Grayson Shillingford

Personal information
- Full name: Grayson Cleophas Shillingford
- Born: 25 September, 1944 Macoucherie, Dublanc, Dominica
- Died: 23 December 2009 (aged 65) Salisbury, Dominica
- Batting: Left-handed
- Bowling: Right-arm fast-medium
- Relations: H. D. Shillingford (grandfather); Irvine Shillingford (cousin);

International information
- National side: West Indies;
- Test debut: 26 June 1969 v England
- Last Test: 23 March 1972 v New Zealand

Career statistics
| Competition | Test | First-class |
| Matches | 7 | 81 |
| Runs scored | 57 | 791 |
| Batting average | 8.14 | 10.14 |
| 100s/50s | 0/0 | 0/0 |
| Top score | 25 | 42 |
| Balls bowled | 1,181 | 11,457 |
| Wickets | 15 | 217 |
| Bowling average | 35.79 | 26.54 |
| 5 wickets in innings | 0 | 6 |
| 10 wickets in match | 0 | 0 |
| Best bowling | 3/63 | 6/49 |
| Catches/stumpings | 2/– | 22/– |
- Source: Cricinfo, 10 September 2022

= Grayson Shillingford =

West Indian cricketer

Grayson Cleophas Shillingford SAH (25 September 1944 – 23 December 2009) was a West Indian cricketer who played in seven Test matches from 1969 to 1972.

== Early life ==
Grayson Cleophas Shillingford was born on September 25, 1944, in Macoucherie, Dublanc, Dominica.

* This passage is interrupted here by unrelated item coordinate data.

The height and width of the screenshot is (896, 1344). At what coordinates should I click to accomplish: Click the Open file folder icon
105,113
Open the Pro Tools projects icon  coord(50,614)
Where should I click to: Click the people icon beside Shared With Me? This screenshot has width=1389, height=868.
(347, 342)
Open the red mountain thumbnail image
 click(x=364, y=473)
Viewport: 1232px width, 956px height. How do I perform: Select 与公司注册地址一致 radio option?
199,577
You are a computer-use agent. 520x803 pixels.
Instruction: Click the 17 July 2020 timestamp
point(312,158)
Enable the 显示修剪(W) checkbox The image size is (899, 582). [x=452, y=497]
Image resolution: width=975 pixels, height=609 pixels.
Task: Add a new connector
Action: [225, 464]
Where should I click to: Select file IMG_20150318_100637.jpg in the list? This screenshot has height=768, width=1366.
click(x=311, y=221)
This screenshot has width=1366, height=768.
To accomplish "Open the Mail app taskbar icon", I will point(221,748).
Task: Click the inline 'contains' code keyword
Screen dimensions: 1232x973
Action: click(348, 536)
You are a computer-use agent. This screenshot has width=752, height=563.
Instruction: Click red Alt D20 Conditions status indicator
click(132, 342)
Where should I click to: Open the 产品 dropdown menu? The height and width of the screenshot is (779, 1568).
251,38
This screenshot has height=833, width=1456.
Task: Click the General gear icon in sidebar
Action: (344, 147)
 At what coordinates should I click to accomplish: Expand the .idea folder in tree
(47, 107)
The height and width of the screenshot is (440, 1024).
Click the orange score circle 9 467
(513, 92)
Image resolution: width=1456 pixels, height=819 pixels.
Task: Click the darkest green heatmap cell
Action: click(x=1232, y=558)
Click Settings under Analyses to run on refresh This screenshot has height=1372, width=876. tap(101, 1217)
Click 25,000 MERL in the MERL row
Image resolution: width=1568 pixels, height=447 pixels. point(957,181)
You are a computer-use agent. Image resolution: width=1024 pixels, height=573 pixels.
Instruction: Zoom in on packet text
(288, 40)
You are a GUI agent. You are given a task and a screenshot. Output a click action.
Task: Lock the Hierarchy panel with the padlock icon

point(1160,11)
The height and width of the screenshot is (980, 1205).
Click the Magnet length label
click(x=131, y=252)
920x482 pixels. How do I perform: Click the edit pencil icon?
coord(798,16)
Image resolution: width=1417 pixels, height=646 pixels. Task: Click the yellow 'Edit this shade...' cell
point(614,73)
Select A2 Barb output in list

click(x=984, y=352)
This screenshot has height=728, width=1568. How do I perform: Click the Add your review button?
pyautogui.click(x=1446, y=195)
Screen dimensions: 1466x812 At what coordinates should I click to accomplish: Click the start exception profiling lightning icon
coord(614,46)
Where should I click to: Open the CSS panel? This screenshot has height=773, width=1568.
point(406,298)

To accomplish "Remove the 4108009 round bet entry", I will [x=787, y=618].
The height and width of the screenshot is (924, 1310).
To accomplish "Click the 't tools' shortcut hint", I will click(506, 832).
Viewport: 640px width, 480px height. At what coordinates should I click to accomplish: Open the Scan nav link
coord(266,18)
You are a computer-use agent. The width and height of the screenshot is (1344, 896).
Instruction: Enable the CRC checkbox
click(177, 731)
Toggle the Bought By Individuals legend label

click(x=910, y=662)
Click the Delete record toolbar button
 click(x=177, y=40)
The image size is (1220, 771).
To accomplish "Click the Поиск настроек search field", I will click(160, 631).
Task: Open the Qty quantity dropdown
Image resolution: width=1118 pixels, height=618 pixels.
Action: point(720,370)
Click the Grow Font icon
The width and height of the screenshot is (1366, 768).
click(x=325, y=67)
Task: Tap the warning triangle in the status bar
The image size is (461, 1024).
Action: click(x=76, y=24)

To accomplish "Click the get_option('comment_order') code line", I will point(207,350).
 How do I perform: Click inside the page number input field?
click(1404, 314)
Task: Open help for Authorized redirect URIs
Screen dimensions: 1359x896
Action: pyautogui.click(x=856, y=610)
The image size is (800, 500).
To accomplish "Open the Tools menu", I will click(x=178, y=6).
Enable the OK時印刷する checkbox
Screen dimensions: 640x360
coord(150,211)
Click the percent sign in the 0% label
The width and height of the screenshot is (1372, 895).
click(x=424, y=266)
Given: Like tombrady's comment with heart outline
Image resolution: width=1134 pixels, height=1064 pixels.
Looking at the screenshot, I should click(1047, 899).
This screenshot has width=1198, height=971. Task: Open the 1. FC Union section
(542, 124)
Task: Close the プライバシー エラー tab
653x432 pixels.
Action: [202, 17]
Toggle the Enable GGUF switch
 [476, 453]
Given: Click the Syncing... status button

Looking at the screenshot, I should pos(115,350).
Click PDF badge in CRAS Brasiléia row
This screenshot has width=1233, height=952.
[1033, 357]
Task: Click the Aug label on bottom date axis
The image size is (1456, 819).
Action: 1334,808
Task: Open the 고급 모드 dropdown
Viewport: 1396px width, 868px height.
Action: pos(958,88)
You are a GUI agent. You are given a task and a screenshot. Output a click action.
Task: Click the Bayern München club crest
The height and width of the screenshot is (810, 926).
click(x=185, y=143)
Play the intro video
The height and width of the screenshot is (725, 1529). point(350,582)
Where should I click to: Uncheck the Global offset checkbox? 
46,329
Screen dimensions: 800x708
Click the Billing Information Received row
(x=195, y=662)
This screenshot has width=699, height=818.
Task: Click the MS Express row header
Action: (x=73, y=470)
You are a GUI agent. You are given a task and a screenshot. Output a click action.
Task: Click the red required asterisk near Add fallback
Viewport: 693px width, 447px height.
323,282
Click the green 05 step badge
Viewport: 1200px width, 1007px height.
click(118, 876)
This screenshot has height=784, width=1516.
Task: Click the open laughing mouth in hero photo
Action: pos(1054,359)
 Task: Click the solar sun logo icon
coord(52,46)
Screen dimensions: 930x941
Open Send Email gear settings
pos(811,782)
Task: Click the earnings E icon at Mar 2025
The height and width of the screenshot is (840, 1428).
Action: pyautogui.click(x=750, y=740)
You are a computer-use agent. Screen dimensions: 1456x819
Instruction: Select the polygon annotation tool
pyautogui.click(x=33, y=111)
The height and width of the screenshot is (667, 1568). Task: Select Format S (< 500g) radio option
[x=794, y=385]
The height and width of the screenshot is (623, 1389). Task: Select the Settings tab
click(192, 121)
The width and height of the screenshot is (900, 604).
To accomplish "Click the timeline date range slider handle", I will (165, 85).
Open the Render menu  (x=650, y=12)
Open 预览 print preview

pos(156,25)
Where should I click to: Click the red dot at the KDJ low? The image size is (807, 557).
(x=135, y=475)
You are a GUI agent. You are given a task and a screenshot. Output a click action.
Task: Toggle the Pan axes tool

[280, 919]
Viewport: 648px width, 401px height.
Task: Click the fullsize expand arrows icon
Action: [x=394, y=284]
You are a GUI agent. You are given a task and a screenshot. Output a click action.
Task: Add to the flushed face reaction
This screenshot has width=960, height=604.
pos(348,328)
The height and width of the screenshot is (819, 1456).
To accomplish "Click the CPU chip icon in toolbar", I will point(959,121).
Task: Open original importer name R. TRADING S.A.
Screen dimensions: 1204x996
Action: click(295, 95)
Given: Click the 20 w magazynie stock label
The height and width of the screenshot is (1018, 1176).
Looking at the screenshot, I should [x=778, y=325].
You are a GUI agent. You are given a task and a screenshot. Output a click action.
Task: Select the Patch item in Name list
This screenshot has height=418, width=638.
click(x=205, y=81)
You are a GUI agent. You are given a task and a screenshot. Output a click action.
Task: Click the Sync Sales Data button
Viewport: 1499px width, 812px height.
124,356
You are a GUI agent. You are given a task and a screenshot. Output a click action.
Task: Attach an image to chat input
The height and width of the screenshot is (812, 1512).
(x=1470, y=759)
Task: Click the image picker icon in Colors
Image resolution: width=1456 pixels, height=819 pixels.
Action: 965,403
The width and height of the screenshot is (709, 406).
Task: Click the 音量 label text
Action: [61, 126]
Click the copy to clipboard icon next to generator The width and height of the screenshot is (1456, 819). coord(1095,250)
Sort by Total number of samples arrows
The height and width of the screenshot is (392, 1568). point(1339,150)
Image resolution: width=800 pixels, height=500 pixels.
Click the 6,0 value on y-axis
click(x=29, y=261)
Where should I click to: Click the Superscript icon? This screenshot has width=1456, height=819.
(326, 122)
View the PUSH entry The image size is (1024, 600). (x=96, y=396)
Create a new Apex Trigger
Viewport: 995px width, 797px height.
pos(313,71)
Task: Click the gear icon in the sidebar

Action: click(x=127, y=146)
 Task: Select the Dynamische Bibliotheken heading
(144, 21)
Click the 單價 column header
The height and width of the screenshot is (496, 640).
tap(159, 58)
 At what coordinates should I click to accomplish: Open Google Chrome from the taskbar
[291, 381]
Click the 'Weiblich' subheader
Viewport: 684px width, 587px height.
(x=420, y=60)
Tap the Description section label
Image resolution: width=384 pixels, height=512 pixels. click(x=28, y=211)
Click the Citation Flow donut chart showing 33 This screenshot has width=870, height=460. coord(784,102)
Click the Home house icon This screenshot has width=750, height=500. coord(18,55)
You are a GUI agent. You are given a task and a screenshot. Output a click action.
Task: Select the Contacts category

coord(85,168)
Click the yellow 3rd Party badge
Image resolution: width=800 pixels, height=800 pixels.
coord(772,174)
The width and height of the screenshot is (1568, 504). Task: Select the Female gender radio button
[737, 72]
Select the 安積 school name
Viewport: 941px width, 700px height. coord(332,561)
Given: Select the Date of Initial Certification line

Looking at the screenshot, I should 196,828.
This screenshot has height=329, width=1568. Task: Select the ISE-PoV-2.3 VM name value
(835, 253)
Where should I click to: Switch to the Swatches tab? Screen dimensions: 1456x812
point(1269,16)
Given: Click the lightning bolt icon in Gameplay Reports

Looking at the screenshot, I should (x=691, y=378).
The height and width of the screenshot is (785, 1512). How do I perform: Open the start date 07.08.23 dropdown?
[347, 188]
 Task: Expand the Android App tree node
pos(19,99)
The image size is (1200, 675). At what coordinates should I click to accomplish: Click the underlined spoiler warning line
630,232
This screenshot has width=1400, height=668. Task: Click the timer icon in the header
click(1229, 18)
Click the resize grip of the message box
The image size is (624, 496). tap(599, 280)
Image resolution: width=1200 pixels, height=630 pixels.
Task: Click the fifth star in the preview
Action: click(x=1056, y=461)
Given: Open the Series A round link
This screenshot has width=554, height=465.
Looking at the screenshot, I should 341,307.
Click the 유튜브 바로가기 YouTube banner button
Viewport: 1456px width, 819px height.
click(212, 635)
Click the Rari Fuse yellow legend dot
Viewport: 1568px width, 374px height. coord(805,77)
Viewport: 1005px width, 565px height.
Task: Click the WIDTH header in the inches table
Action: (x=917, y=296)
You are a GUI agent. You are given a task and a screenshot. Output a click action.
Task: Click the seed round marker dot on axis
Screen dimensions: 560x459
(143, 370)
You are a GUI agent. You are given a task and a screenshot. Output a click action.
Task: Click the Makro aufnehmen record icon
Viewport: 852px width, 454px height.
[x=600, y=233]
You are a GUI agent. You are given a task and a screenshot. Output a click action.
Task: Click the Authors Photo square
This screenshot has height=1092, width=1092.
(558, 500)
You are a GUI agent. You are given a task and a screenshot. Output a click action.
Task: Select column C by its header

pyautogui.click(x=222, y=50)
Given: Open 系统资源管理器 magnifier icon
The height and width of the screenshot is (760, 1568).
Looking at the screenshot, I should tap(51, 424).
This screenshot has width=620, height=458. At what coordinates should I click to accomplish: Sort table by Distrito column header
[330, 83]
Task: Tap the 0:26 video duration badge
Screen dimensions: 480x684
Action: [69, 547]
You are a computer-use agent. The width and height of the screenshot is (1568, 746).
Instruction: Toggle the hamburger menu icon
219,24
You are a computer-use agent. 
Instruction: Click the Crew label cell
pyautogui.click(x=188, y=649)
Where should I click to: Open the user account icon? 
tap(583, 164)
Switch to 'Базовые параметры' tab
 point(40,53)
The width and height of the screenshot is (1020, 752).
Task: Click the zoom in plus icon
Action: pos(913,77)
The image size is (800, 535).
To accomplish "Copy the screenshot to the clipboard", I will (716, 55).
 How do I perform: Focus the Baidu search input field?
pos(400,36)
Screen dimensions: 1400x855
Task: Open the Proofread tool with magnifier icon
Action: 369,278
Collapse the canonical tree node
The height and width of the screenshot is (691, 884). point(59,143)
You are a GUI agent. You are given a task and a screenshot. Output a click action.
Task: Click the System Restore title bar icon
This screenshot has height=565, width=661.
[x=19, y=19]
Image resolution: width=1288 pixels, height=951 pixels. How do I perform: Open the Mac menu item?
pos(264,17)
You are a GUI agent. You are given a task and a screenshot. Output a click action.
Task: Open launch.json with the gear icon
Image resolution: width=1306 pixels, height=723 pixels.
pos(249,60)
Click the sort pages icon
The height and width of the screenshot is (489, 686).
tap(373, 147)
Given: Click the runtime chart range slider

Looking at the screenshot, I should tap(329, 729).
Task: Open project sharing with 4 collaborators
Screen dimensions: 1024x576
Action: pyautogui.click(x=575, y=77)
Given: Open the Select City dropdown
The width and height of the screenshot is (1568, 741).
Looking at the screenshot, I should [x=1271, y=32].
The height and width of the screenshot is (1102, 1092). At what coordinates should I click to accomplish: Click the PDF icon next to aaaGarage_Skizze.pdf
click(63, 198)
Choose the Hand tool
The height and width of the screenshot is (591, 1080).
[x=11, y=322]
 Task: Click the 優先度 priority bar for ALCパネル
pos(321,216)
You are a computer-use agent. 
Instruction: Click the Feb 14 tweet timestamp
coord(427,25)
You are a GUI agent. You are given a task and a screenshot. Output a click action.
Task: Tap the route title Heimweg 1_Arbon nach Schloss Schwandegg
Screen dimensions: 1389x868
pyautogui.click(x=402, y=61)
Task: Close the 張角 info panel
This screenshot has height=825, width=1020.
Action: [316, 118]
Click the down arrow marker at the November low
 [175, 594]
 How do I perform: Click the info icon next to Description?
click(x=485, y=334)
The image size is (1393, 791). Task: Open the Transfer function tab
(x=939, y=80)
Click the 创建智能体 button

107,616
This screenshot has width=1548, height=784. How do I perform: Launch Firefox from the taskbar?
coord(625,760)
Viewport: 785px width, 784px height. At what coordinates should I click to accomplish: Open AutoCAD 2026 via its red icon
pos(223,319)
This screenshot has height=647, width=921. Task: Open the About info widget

He attended Dominica Grammar School in Roseau. His first cousin was Irvine Shillingford, who also played Test cricket for the West Indies.

== Career ==
He was a right-arm fast bowler who played for Windward Islands from 1967–68 to 1978–79. He toured England with the West Indies team in 1969 and 1973. His best first-class figures were 6 for 49 for the Combined Windward and Leeward Islands team against Trinidad in 1971–72.

== Honours ==

- He received Dominica's Sisserou Award of Honour in 2009.

- The Grayson Shillingford Stands are named in his honour at Windsor Park stadium in Dominica.

== Personal life ==
He moved to Canada after his cricket career ended and lived in Toronto for 24 years. He died on 23 December 2009 in Salisbury, Dominica.